The South Carolina Retirement System Investment Commission, Columbia, is in the process of restructuring its $6.7 billion strategic partnership network, shutting down its $3.9 billion portable alpha strategy, and deciding on a new asset allocation, according to information presented at a Feb. 28 meeting.
During a contentious meeting that ran for more than eight hours, the commission also:
- passed a motion condemning and censuring Curtis Loftis Jr., the state treasurer and a commissioner for making public and private statements other commissioners thought was inaccurate and creating a hostile work environment for commission staff;
- averted defaulting on a private equity fund capital call;
- cleaned that the search for a global custodian will be completed within the next few weeks; and
- appointed a new chief operating officer.
The $26.6 billion South Carolina Retirement Systems was one of the earliest public pension plans to adopt strategic investment partnerships that allowed money managers wider discretion to manage the system's money in a variety of asset classes (Pensions & Investments, May 26, 2008).

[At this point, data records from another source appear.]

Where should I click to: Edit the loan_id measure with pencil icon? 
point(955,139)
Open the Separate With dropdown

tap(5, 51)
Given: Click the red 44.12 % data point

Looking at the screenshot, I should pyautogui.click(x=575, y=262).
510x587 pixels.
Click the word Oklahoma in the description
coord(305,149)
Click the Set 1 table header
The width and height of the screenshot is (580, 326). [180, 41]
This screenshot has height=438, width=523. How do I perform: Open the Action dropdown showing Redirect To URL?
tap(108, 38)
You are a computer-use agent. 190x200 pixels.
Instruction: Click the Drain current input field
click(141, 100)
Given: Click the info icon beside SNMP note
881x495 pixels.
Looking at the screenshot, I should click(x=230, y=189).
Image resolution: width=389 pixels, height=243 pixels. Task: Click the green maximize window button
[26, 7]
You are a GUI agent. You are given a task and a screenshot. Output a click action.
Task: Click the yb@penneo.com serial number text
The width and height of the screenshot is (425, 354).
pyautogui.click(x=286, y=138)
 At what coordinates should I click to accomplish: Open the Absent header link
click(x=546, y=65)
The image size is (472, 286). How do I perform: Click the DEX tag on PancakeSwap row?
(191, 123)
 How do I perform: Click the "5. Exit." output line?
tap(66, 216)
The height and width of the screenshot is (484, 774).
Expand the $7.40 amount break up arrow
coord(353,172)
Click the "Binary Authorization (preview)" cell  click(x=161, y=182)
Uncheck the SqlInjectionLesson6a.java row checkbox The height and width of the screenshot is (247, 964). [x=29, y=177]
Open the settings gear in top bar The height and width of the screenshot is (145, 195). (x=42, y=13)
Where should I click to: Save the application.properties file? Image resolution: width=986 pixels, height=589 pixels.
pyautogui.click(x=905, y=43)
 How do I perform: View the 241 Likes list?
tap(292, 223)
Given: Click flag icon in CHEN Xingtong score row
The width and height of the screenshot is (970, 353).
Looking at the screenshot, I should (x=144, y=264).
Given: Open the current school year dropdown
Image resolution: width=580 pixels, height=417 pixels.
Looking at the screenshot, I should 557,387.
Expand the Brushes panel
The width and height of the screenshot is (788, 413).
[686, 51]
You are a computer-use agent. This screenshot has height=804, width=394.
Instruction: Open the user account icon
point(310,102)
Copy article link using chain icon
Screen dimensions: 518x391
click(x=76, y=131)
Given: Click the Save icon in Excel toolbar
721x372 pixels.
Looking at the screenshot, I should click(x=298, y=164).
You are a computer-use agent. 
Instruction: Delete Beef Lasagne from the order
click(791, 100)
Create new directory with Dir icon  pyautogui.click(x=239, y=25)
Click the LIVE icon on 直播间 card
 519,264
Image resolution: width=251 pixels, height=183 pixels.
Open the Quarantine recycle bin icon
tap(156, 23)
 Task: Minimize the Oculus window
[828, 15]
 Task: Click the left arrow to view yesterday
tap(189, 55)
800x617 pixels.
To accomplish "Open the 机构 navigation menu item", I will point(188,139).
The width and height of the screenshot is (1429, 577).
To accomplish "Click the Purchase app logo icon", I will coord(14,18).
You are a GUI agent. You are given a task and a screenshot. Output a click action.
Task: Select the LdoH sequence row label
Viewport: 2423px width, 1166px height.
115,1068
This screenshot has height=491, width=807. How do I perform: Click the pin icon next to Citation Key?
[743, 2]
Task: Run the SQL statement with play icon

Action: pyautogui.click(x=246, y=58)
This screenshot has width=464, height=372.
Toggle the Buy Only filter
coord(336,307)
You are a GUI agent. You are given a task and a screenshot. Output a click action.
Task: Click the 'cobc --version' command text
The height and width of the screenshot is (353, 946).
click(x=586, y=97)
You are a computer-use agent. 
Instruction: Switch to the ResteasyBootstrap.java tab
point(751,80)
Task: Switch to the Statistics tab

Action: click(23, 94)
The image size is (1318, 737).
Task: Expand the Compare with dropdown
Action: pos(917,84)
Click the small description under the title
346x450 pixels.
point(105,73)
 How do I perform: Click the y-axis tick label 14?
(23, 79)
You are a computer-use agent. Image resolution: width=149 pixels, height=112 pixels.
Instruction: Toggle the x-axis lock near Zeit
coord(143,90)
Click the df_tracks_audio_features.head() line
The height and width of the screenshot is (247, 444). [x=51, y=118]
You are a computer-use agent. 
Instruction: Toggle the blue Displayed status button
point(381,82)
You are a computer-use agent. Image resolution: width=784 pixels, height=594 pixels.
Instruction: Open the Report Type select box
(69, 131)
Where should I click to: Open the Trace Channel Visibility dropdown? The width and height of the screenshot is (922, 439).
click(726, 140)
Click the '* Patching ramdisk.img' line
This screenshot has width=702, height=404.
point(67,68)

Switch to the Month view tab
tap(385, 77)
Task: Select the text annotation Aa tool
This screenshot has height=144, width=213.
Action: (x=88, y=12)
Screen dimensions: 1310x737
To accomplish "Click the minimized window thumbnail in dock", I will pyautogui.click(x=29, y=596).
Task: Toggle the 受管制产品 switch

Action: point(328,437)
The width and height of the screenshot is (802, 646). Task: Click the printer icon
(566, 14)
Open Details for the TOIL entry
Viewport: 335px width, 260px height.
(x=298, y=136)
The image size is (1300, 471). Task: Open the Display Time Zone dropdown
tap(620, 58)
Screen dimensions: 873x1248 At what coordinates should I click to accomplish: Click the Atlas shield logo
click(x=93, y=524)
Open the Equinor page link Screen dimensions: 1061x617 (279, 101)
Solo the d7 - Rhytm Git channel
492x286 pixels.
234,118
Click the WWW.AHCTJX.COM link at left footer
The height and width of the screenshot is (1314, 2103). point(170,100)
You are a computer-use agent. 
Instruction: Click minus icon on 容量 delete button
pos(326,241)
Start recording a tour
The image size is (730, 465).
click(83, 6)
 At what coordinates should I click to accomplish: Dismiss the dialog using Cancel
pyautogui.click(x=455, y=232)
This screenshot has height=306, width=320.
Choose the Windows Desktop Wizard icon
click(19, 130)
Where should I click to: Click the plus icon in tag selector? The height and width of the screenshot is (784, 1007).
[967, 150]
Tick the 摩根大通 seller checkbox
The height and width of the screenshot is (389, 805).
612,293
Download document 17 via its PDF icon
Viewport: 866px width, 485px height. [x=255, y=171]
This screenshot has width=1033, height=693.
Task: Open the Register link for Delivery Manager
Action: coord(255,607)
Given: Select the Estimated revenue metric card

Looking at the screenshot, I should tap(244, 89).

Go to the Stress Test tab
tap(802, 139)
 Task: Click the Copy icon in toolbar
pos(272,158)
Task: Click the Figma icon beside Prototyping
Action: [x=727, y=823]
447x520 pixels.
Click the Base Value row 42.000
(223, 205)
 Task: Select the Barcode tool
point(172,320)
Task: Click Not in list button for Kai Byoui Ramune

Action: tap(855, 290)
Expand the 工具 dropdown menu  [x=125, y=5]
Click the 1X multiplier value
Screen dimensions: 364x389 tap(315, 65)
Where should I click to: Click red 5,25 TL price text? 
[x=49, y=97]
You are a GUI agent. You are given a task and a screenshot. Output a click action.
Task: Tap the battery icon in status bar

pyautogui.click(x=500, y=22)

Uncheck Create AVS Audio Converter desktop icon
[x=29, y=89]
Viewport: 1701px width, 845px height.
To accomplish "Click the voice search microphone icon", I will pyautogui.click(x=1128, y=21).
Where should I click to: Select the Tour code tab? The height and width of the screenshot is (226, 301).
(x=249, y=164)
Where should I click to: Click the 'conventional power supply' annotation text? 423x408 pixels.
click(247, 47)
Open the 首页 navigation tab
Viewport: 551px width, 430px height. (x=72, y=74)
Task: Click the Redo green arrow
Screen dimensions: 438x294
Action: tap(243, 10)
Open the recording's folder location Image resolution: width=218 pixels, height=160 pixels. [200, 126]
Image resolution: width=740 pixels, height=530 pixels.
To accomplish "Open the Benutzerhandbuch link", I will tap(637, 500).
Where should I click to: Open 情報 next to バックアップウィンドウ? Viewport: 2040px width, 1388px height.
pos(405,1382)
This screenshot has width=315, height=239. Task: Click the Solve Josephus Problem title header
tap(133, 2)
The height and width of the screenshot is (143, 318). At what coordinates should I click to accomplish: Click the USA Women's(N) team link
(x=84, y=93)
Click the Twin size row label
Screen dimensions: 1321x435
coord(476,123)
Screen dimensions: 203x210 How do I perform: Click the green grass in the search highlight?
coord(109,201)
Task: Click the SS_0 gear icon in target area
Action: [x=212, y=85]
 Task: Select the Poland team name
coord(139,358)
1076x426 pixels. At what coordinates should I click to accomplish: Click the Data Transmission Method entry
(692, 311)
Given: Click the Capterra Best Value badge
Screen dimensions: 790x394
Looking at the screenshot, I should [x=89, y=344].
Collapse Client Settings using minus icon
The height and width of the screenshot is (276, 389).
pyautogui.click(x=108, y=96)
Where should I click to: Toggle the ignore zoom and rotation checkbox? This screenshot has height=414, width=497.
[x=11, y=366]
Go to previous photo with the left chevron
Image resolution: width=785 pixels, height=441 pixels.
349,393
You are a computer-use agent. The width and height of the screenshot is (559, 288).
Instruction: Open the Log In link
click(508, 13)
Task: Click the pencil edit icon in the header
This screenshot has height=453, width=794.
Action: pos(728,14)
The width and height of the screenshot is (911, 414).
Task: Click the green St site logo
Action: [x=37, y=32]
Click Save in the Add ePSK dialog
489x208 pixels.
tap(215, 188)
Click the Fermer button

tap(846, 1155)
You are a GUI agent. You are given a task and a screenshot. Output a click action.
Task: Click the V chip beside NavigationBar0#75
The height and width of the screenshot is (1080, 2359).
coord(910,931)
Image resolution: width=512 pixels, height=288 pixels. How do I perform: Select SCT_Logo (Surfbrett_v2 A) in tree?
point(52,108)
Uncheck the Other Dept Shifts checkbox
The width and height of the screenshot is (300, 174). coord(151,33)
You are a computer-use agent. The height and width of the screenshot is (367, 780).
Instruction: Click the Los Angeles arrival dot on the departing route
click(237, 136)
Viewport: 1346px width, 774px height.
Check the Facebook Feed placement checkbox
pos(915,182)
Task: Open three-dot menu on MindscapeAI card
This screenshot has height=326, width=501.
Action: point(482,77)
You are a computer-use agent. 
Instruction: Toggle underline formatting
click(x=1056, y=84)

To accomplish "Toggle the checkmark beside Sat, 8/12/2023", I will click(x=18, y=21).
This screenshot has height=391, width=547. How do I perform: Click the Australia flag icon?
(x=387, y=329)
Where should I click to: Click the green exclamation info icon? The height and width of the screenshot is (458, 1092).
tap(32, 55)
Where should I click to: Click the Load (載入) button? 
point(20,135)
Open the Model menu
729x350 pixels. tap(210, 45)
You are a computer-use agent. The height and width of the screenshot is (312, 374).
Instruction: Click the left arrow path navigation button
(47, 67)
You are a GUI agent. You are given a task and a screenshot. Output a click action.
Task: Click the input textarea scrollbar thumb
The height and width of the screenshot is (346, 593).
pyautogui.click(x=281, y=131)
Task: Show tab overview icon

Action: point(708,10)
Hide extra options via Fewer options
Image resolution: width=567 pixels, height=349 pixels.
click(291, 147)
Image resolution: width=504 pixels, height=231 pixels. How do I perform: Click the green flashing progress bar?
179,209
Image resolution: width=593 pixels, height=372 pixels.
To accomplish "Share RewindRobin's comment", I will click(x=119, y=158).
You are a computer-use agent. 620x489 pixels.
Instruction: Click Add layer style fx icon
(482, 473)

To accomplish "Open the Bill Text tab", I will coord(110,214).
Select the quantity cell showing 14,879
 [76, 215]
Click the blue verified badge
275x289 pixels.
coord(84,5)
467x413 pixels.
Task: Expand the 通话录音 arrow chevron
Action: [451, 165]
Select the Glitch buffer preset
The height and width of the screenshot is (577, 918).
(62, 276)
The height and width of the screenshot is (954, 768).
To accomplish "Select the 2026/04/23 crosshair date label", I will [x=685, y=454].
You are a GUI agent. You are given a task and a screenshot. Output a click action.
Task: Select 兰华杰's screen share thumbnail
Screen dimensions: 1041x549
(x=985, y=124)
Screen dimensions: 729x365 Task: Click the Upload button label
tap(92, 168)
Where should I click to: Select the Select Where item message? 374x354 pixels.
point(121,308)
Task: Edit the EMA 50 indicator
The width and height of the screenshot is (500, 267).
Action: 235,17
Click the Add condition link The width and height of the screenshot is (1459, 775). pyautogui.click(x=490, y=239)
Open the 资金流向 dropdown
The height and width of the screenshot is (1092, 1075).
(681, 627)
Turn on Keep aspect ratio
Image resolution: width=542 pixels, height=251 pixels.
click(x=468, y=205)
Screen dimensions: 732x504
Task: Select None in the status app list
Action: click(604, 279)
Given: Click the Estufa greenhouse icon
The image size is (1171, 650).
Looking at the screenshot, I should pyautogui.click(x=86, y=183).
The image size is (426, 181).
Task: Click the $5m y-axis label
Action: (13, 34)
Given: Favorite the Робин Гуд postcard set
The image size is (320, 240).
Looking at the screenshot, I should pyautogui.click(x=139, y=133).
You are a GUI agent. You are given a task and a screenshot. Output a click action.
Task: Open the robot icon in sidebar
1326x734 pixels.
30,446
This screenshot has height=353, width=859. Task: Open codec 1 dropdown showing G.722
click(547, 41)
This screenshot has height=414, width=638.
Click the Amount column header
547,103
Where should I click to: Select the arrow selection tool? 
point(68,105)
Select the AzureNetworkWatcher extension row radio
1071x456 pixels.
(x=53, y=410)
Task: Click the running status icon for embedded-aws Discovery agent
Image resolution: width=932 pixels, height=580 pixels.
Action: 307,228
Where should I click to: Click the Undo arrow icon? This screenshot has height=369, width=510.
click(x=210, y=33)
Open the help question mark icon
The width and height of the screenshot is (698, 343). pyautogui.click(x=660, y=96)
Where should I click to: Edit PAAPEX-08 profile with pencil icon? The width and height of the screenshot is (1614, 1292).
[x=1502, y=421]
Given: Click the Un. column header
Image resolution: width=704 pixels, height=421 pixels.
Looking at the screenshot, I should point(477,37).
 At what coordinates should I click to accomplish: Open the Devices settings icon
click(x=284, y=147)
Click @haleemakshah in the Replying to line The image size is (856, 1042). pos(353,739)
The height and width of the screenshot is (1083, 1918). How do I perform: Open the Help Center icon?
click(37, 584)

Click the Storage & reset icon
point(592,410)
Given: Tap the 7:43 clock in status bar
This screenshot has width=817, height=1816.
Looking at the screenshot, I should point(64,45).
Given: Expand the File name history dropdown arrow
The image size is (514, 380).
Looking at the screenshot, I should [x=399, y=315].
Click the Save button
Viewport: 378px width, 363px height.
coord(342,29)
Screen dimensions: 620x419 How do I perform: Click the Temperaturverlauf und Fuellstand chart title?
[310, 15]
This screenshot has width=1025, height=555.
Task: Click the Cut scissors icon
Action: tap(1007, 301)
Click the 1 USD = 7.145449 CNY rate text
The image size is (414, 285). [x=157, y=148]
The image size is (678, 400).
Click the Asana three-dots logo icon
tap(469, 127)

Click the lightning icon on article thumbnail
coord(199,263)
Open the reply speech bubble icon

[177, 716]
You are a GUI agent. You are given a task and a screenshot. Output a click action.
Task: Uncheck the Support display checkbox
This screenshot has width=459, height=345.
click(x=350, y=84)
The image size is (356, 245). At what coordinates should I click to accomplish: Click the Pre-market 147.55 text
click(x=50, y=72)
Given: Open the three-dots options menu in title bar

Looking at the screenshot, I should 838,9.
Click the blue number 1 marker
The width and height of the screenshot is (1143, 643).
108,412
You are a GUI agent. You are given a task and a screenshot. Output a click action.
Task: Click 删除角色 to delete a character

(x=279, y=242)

The commission oversees investment of the state employee defined benefit plan.
The initial 2008 allocation of 19% of plan assets has grown to 25% or $6.7 billion of total assets, managed by 13 different money managers.
Suzanne Bernard, a partner at Chicago-based Hewitt EnnisKnupp and the commission's lead consultant, told commissioners on Feb. 28 that the strategic investment relationships are one area of concern for the system.
According to data Ms. Bernard presented at meeting, hedge funds, opportunistic credit and private equity managers handle the bulk of the strategic partnership portfolio.
The five largest partnerships are Lighthouse Investment Partners LLC, which manages $1.2 billion; Morgan Stanley Investment Management, $909 million; Grosvenor Capital Management LP, $692 million; Mariner Capital Group LLC, $681 million; and Goldman Sachs Asset Management, $678 million.
These partnerships in aggregate had become “too large a piece of the overall portfolio. They got a little oversized,” she said, indicating the commission's investment staff had “narrowed” the partnerships, reducing the amount of money managed overall in these relationships; dividing up some of the partnerships into component asset classes; and terminating some managers.
Neither Ms. Bernard nor Hershel Harper Jr., RSIC's CIO, was available for comment after the meeting about specific changes made to individual investment partnerships.